Eventually, I did get my demos, but most of them didn’t have the talent name in the audio file. They just said something like “Audio tour 2019.” Why is that a problem?
Imagine having to cast this job, and out of twenty to thirty samples you find your top three. The problem is, you don’t know which talent recorded which demo because it’s not listed in the title. Now you have to spend more time finding the name that goes with the voice.
Let’s move on to number four:
Be responsive, ask the right questions, and follow the instructions
If you’ve ever had to hire voices, you know that you can weed out seventy percent of talent because:
- the audio quality is terrible
- deadlines are ignored
- talent makes the wrong assumptions
- talent can’t follow simple directions, and is
- unable to interpret the script
So, which talent gets hired? The talent that’s capable, available, and affordable. If you can’t deliver on all three fronts, you’re gone.
At the beginning of my day I approached ten voice talents. By the end of the afternoon seven got back to me. Out of those seven, five asked questions about the job. Three offered to record a custom demo.

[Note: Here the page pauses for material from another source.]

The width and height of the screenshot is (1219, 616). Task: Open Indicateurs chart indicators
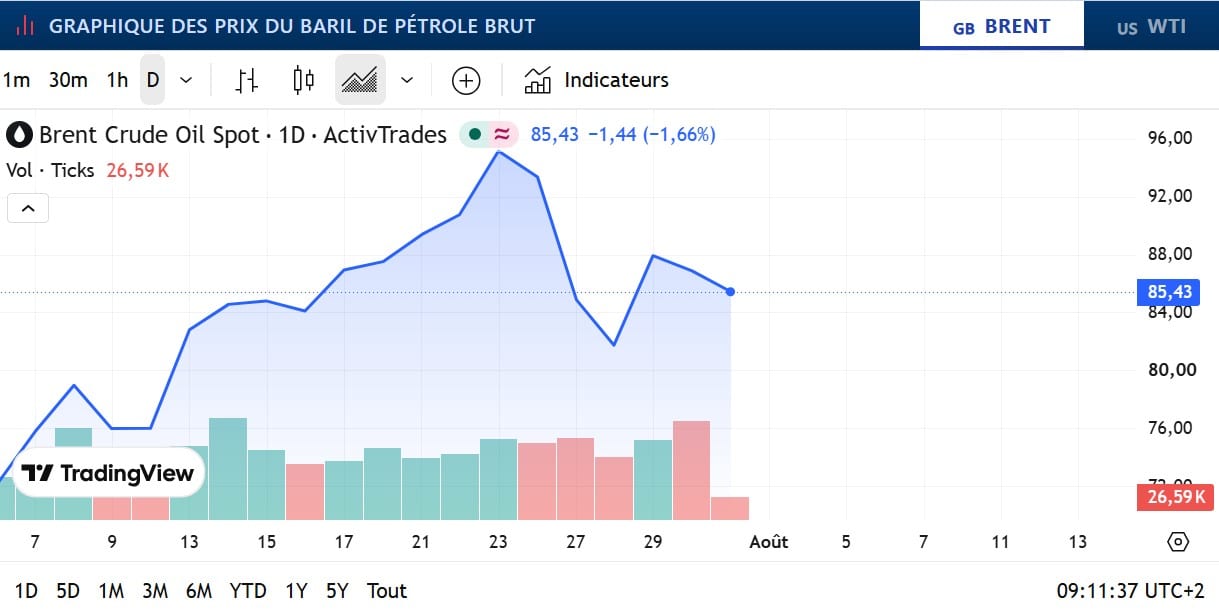[596, 80]
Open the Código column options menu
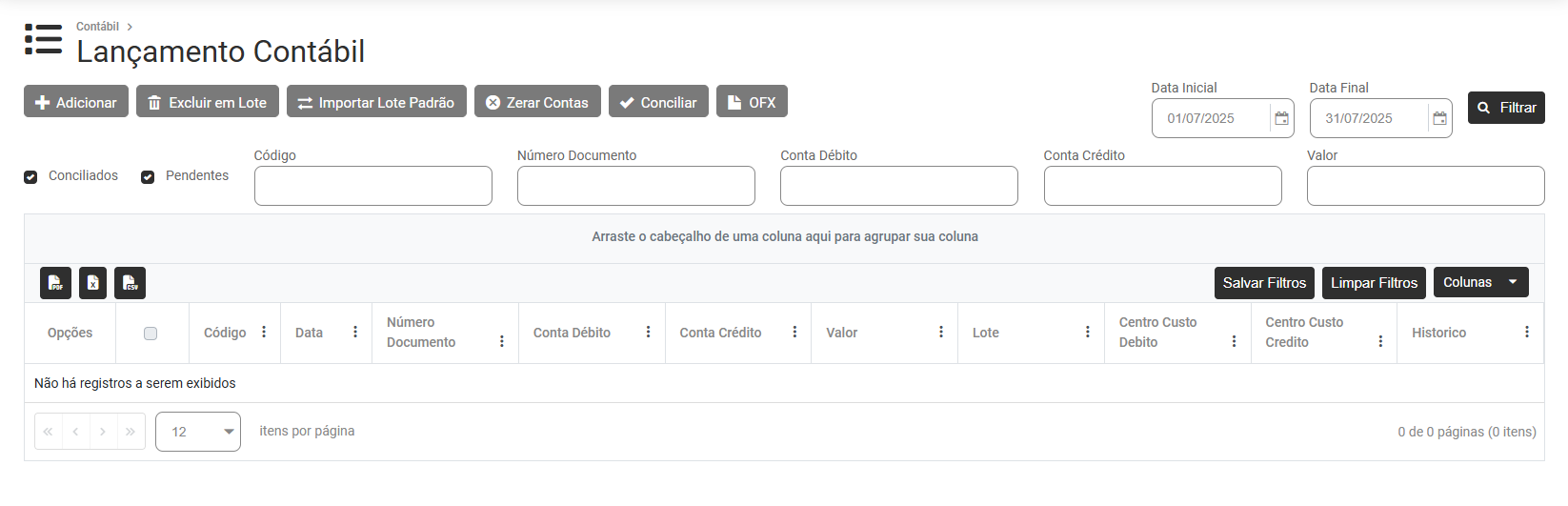The image size is (1568, 506). (x=264, y=332)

In order to put in an educated quote for this audio guide, you need to know:
- the length of the script
- does the client want finished, fully edited audio that is separated, or is it okay to send in one file
- what’s the budget
- does that include retakes
Since the script was still being translated, I couldn’t give the talent a text, but at the end of the day, four sent me a sample of audio tours they had recorded in the past. The remaining three had found a few paragraphs of a real audio tour and sent that in.
Full marks for everyone!
The quotes I received for an hour of finished audio were between €850 and €2500. The cheaper talent sounded just as professional as the more expensive talent.
Now, it took me a few hours of communicating with my colleagues and my client to get the right information to the right people. I was only helping out, remember?

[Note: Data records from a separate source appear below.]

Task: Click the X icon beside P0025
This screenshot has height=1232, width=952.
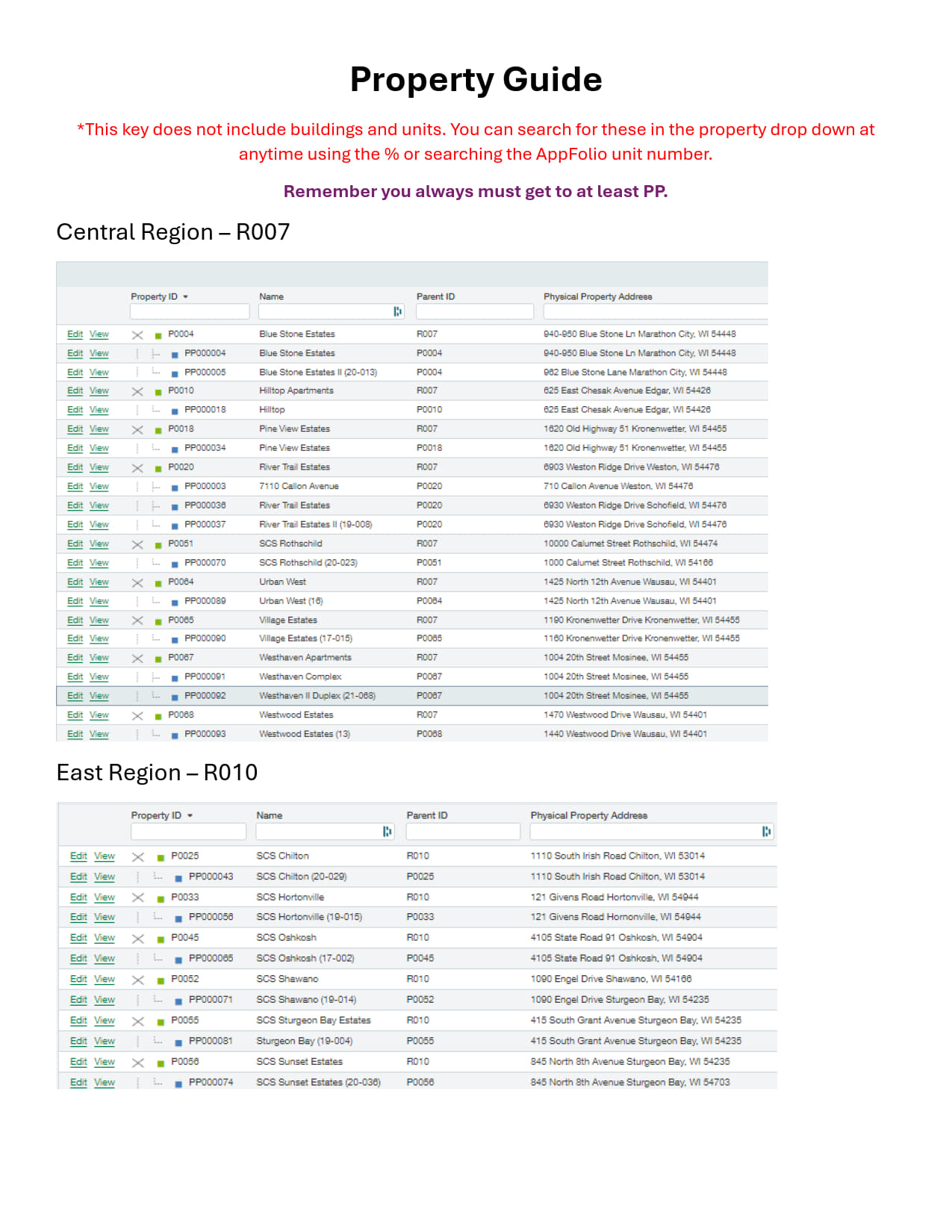Action: click(138, 857)
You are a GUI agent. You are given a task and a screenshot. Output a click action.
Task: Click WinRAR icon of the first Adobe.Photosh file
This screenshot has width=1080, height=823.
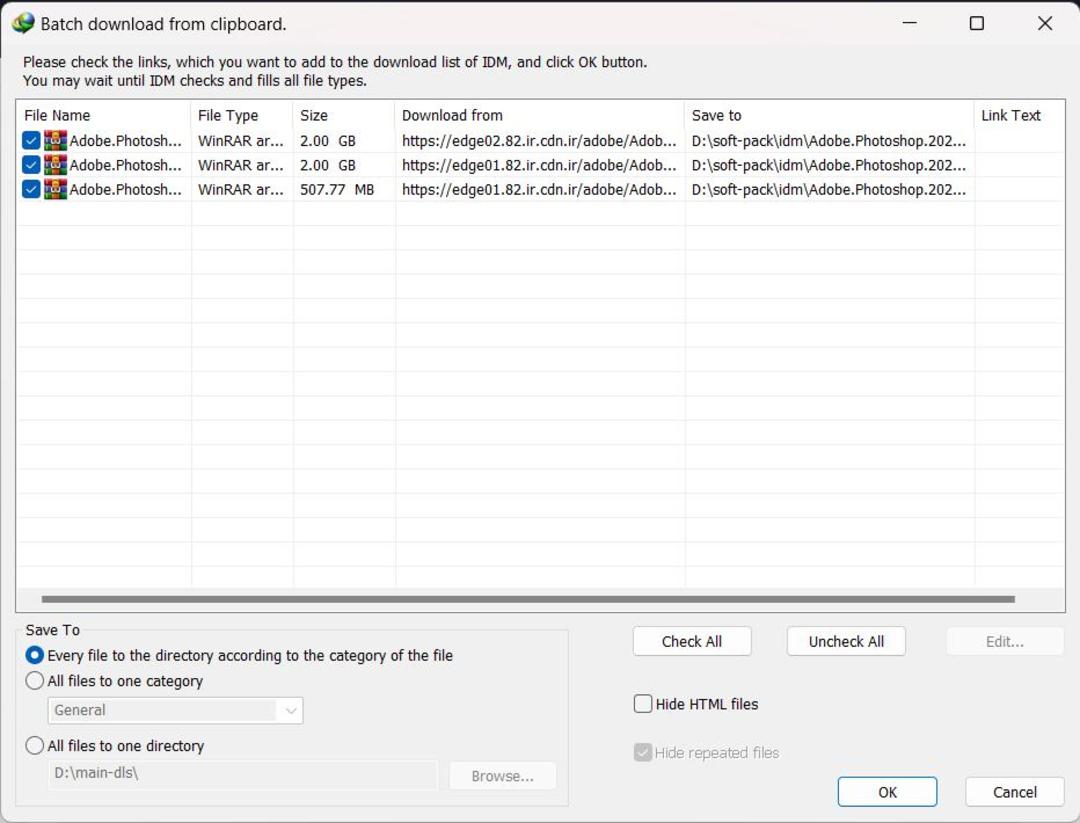(55, 140)
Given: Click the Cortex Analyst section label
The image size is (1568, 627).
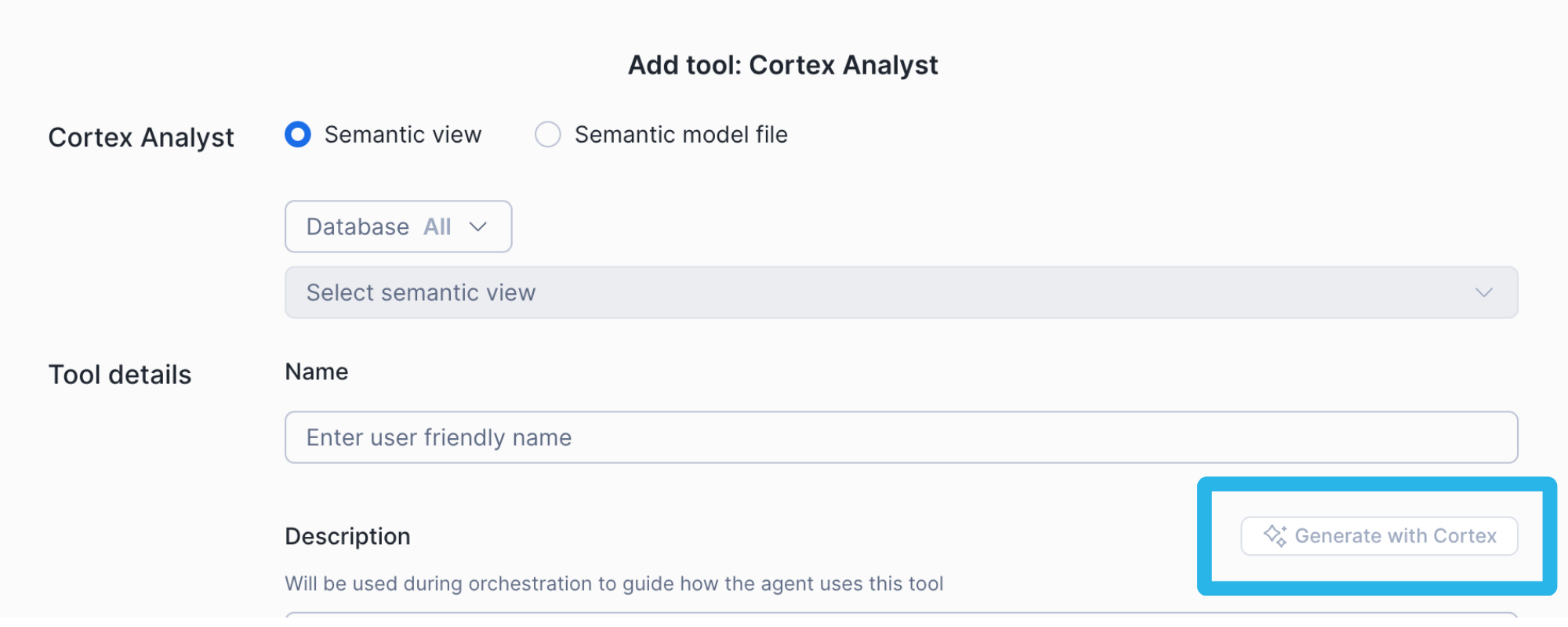Looking at the screenshot, I should [x=141, y=137].
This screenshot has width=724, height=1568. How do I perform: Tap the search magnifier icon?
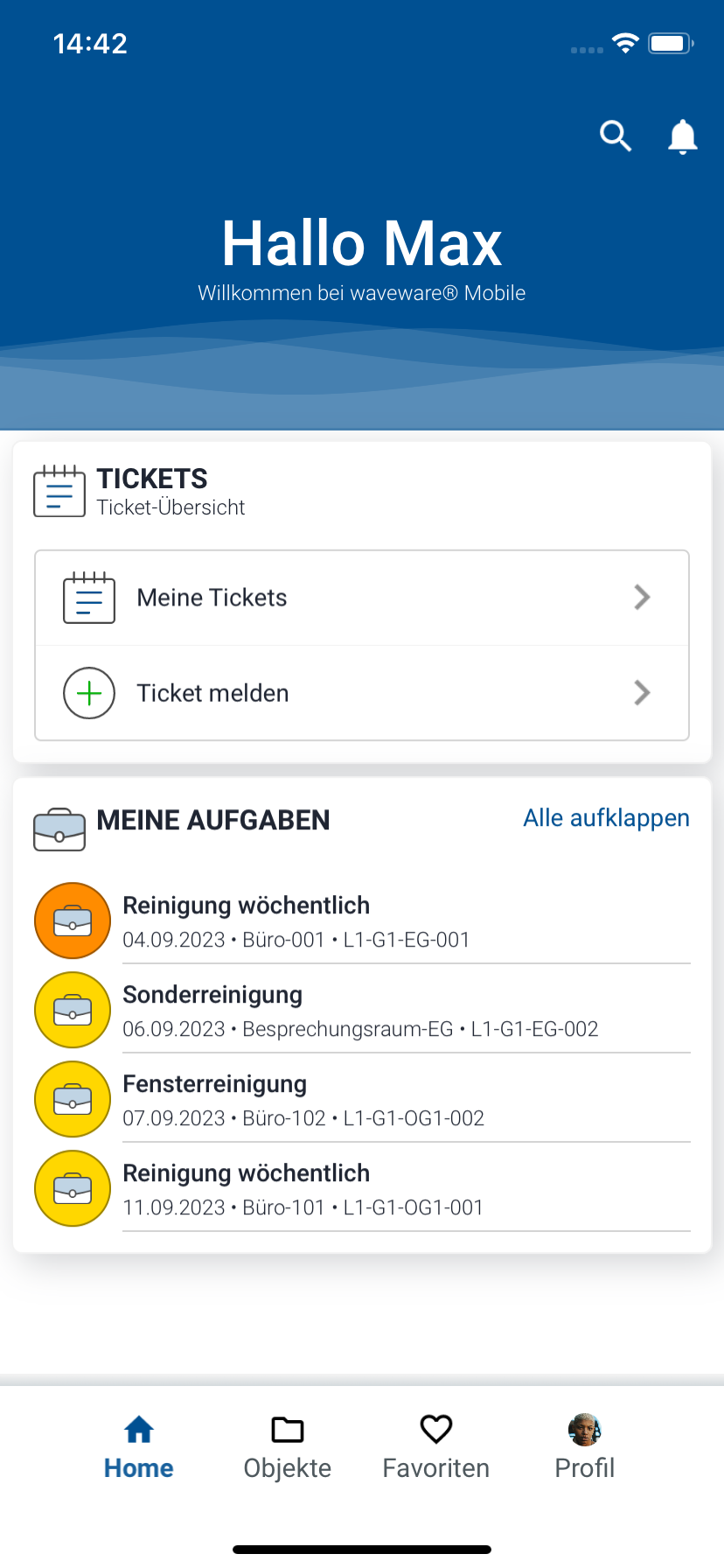(x=616, y=136)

Do I have any idea who will get hired?
Call me cynical, but based on my experience, here’s what I predict.
The client will thank me for my efforts and post the job on Voice123 or on that other online casting auction house, the one in Canada…
…where they will find some sucker who is willing to do the job for $250 or less, claiming he has to “feed his family.”
No questions asked.
And thus, our business will slowly go to pieces. One lousy job at a time.
The end.
Paul Strikwerda ©nethervoice
PS Be sweet: subscribe, share & retweet!
PPS One of my Dutch students just got signed by a major US agent!
Steve Krumlauf says
Another home run piece with the bases loaded, Paul! Excellent advice and counsel, as always. You really went way beyond the call of duty in assisting your Spanish client to recruit voice talent. You took a lot of time out of your busy schedule to do that at no benefit to you and as you suggest, it may have been all for nought. You are, Paul, the supreme example of a go-fiver! You rock!
Paul Strikwerda says
As long as it’s not go-Fiverr, Steve! You’re right, I spent a couple of hours working on this project, but I wanted to give my deserving Dutch colleagues the opportunity to put in a bid.

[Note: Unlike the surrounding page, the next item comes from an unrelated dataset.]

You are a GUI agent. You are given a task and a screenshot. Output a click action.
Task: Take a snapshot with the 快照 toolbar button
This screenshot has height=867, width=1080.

Hey Paul… enjoyed your article here. And I was sorry to see that it did not have a happy ending. Or at least, your predicted ending. But I know you wrote about a very common ending for this kind of talent search. I’ve been there myself. When in helping my client, he finally went with a P2P to find his talent. And I don’t believe he had much faith in that method of finding talent previously. He still was not completely happy with the final result of his project.
Bottom line ,though, is it’s all about professional service. You helped your client by honoring his request. They will remember your efforts and certainly no harm was done.
This is just good business. And that is one of the things that separates the pro from the amateur.
I couldn’t agree more, Rick. Good business is good business!
One thing clients may forget is that getting a usable finished product from even someone who charges 2500 euros saves them a heap of money and time as they go off to look for something cheaper.
Professional is often called in later to fix what the inexpensive beginner left a mess.
This is true also in surgery and plumbing.